The answer is that the U.S. mission in Iraq is that desperate. Military leaders who lost the argument with Petraeus are already leaking “I told you so” comments to the media. For two years many Shi‘ite leaders sat back, bided their time, gave lip service to a unity government, thwarted any real attempt at one, and trusted the Americans to kill off their Sunni enemies. But the Americans failed, and civil war erupted. Today the Shi‘ites and Kurds see total victory within their grasp. Sectarian killings have doubled in Iraq over the past year, and the danger to U.S. troops by Shi‘ite militias has soared. According to U.S. Lieutenant General Ray Odierno, Shi‘ite militias launched approximately 75 percent of the successful attacks on U.S. forces this summer, often using weapons supplied by Iran. Shi‘ite factions are less inclined than ever to make any political deals. Maliki explained to Admiral William Fallon this summer: “There are two mentalities in this region: conspiracy and mistrust.”

Achieving a unified Iraqi democracy is a fantasy under these conditions. Even a cynical, thuggish settlement is out of reach as long as the major factions and players are consumed with sectarian agendas. Iraq cannot get to a decent outcome as long as the Sunnis remain a hostile minority, Shi‘ite leaders exclude the Sunnis from governing, Shi‘ite militias dominate the army and police force, and militias on all sides continue to proliferate. President Bush warns: “For all those who ask whether the fight is worth it, imagine an Iraq where militia groups backed by Iran control larger parts of the country.” But that is exactly what is happening now—with the tacit consent of the very government that Bush wants to prop up with more blood and treasure.

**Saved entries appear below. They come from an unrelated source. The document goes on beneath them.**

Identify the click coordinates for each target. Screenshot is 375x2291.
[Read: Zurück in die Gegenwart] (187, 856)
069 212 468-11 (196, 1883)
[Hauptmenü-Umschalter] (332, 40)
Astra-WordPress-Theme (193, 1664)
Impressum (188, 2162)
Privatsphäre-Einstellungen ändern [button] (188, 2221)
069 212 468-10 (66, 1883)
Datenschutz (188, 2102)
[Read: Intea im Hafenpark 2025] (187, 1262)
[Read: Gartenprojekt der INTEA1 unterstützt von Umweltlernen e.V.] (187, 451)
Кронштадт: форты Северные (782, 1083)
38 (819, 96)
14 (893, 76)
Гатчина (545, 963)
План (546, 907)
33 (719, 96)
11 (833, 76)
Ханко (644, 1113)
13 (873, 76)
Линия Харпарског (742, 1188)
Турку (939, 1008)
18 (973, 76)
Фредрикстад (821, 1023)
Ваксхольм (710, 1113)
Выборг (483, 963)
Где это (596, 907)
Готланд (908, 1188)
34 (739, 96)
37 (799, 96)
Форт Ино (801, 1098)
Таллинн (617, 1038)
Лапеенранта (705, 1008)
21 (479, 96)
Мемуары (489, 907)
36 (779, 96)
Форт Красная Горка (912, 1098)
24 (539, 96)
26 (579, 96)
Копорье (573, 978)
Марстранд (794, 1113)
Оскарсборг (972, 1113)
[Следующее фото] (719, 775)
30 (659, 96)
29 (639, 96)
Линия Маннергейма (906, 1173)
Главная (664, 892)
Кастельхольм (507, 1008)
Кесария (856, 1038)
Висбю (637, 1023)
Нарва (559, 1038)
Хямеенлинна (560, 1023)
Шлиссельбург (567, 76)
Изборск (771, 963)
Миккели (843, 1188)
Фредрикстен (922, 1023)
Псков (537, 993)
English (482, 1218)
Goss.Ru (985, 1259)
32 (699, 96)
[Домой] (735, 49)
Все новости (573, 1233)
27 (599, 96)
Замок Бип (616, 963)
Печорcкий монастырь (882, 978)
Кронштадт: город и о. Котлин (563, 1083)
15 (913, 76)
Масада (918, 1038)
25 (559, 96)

The Baker-Hamilton Commission called for the U.S. to pull back, leaving air, ground and naval deployments in Kuwait, Bahrain and other bases in the Middle East while maintaining some residual U.S. forces in Iraq to fight terrorism and stabilize the Kurdish region. While the Republican presidential field is standing by the president’s policy of escalating the war and delaying the inevitable withdrawal of forces, the Democratic candidates are offering variations on the Baker-Hamilton strategy. Hillary Clinton essentially adopted it last spring, which required a major change of position for her. Barack Obama wants to leave a residual force in Iraq to provide security for American personnel, fight terrorism and train Iraqi forces. John Edwards envisions leaving a residual force to intervene in an Iraqi genocide and deal with any violence that spills into neighboring nations. In the second tier of Democratic candidates, Bill Richardson supports an immediate and total withdrawal from Iraq that leaves a good deal of military equipment behind, Dennis Kucinich supports an immediate and total withdrawal that would take up to a year to accomplish, and Joseph Biden wants American troops to stay until Iraq can be separated into three regions.

The U.S. should be planning how to get out of Iraq. It should make it clear that it is leaving; that the U.S. will offer asylum to all Iraqis endangered by their cooperation with U.S. forces; and that the U.S. will provide massive economic assistance for all humanitarian work undertaken by the United Nations, NATO, other governments and international agencies. Thus far the U.S. attitude and record are not encouraging. Sweden has accepted over 20,000 Iraqis seeking asylum in the past year; the U.S. has taken in fewer than 900.

The U.S. has two strategic objectives in the Persian Gulf: to protect its allies and secure its oil interests. It can do both of these things without stationing troops on the ground. Both strategic objectives are best secured by maintaining a strong naval presence in the Indian Ocean and some naval forces in the Persian Gulf so that ships can get through the Strait of Hormuz. That can be done by stationing forces in the Indian Ocean and at bases outside the Middle East. In other words, the U.S. could go back to the policy it had in the 1980s.